[Task material]

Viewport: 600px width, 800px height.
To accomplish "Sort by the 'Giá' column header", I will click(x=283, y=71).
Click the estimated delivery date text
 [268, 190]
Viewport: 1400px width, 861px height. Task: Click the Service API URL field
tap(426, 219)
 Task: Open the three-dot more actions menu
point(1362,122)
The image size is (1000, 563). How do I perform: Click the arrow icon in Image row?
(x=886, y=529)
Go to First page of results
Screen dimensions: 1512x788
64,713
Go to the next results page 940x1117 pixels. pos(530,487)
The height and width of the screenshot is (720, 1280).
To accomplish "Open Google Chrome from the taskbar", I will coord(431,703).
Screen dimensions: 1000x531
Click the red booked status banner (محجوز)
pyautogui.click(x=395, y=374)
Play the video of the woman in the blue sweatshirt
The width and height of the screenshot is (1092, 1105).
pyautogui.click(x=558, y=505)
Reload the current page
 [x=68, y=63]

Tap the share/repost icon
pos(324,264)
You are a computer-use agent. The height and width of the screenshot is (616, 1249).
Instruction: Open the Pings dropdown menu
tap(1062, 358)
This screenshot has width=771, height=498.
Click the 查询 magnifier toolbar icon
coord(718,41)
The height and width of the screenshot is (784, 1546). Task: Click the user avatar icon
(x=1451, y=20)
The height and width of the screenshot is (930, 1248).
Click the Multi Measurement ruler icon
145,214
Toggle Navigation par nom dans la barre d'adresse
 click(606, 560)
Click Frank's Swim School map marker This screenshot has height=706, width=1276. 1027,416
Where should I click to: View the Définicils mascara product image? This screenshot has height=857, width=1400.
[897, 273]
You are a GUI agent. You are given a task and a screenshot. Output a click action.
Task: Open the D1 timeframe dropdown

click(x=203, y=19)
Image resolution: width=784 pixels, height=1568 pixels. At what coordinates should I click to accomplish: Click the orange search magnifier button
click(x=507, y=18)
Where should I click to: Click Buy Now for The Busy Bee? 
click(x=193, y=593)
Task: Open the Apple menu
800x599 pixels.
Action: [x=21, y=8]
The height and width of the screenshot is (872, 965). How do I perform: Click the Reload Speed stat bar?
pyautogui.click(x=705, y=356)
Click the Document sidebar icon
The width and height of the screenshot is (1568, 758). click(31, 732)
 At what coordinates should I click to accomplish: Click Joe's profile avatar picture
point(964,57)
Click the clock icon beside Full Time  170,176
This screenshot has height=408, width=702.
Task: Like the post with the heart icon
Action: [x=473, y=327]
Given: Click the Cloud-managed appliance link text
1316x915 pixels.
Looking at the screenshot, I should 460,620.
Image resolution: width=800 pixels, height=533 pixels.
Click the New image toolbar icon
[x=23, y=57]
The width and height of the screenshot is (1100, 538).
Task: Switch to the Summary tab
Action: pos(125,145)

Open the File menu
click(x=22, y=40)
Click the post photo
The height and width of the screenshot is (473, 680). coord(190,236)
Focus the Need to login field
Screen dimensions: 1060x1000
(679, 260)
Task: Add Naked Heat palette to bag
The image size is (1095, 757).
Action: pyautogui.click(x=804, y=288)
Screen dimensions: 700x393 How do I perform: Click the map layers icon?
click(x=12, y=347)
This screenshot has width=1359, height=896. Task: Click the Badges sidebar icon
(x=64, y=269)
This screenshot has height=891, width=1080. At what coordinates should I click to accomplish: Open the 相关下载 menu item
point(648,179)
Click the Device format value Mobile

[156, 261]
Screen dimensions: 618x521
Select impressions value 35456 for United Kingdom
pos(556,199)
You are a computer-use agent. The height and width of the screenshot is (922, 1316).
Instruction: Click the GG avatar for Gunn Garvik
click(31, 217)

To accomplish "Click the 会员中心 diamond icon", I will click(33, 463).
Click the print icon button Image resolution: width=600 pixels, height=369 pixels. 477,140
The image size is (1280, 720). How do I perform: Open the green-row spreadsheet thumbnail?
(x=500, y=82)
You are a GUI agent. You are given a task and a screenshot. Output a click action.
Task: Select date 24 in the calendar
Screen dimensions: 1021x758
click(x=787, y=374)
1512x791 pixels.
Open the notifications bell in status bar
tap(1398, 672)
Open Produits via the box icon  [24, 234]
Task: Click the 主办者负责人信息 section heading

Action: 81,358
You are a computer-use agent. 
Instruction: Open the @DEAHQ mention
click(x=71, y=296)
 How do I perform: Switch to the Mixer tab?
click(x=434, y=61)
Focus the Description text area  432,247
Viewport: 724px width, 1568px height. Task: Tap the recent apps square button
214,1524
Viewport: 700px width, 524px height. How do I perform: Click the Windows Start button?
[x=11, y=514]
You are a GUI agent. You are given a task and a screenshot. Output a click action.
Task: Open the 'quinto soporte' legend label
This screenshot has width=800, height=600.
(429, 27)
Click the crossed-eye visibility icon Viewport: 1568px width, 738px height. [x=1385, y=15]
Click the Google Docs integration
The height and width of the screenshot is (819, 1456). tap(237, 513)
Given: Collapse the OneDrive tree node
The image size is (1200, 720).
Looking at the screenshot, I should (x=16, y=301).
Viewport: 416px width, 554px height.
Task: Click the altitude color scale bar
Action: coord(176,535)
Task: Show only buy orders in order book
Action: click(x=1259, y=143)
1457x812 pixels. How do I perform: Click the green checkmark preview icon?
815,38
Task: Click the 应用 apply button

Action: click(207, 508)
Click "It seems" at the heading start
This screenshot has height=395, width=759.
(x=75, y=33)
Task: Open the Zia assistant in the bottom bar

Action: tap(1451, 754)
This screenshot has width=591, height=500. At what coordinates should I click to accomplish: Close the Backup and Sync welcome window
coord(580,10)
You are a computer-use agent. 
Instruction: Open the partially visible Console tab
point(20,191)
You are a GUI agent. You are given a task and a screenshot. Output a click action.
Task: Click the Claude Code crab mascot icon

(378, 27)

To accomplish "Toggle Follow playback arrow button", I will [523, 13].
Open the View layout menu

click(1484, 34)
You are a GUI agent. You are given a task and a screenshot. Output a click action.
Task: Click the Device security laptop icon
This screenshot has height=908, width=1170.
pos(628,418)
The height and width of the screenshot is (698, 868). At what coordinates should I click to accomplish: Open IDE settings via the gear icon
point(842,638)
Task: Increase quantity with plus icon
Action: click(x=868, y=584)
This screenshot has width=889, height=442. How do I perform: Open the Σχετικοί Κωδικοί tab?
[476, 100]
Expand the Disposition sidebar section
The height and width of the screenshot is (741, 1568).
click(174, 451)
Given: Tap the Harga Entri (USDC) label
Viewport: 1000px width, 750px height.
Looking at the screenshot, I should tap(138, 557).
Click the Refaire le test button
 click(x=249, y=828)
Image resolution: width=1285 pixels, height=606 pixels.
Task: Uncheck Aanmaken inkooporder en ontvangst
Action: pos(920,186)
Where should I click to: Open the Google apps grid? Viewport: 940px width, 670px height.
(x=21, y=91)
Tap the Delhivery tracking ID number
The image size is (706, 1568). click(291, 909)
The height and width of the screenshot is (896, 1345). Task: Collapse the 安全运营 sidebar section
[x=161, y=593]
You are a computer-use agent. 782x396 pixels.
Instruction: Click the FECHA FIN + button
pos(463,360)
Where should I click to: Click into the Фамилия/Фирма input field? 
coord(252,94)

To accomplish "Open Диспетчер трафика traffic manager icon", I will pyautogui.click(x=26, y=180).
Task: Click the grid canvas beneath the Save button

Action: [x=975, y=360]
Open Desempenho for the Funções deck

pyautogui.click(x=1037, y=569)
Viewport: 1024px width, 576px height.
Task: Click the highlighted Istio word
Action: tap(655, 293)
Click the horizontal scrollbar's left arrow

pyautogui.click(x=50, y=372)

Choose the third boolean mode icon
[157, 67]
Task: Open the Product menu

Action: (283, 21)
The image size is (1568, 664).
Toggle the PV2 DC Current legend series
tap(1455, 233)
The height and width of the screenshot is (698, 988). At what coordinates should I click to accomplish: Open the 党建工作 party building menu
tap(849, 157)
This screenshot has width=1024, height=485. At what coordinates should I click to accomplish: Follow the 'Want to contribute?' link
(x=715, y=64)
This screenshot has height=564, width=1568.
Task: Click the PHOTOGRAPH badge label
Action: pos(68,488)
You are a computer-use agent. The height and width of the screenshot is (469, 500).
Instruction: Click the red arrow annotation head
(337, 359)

[/Task material]

Work to complete = Transcribe the records above exactly, beginning at the line that contains "The height and width of the screenshot is (930, 1248)." and ending with the line that contains "Click Frank's Swim", both included, and nothing else.

Output for this task =
The height and width of the screenshot is (930, 1248).
Click the Multi Measurement ruler icon
145,214
Toggle Navigation par nom dans la barre d'adresse
 click(606, 560)
Click Frank's Swim School map marker This screenshot has height=706, width=1276. 1027,416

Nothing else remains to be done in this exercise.